He had to splash into the creek and crouch to get inside the cave. He crawled through on his hands and knees, hearing Urenna follow behind him, considerably more quietly.
He could see some sort of glimmering light in front of him. "What *is* that?" he asked, his voice echoing into some great distance. Urenna told him to be quiet and just keep crawling.
The light grew closer, and soon Jack could stand and walk. The water was ankle-deep now, and it made a sloshing sound as he waded through it. The warrior woman was somehow managing to make no noise, and for a moment Jack wondered if she had turned back, but a sharp poke in his back when he stopped told him otherwise.
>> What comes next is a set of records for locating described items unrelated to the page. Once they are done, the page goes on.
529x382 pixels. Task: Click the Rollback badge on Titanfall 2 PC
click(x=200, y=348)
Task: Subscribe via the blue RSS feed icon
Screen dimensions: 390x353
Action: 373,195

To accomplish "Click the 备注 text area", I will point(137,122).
Jack found that the water had carved a groove in the rock, and he could stand on an outcropping that rose up beside it. His boots squelched as he walked, and Urenna climbed up behind him. He could sense the spear pointed at his back.
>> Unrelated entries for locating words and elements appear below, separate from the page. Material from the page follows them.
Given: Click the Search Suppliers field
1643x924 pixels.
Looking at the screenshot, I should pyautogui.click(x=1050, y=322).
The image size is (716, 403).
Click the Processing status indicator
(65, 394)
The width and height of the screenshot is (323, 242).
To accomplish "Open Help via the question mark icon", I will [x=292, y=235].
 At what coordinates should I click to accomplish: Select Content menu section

After what felt like an eternity of plodding on in wet boots, Jack emerged into the light. He was barely able to suppress a gasp. He was standing on a wide ledge of rock, overlooking a vast cavern with a huge freshwater pool in the middle. The light came from breaks in the rock overhead, letting thin streams of sun alight on the gently-rippling water. There was some glittering ore in the walls that sparkled like diamonds when the light shone upon it.
It was, in as few words as possible, quite pretty.
"You like?" asked Urenna. She was standing beside him, her black eyes shining.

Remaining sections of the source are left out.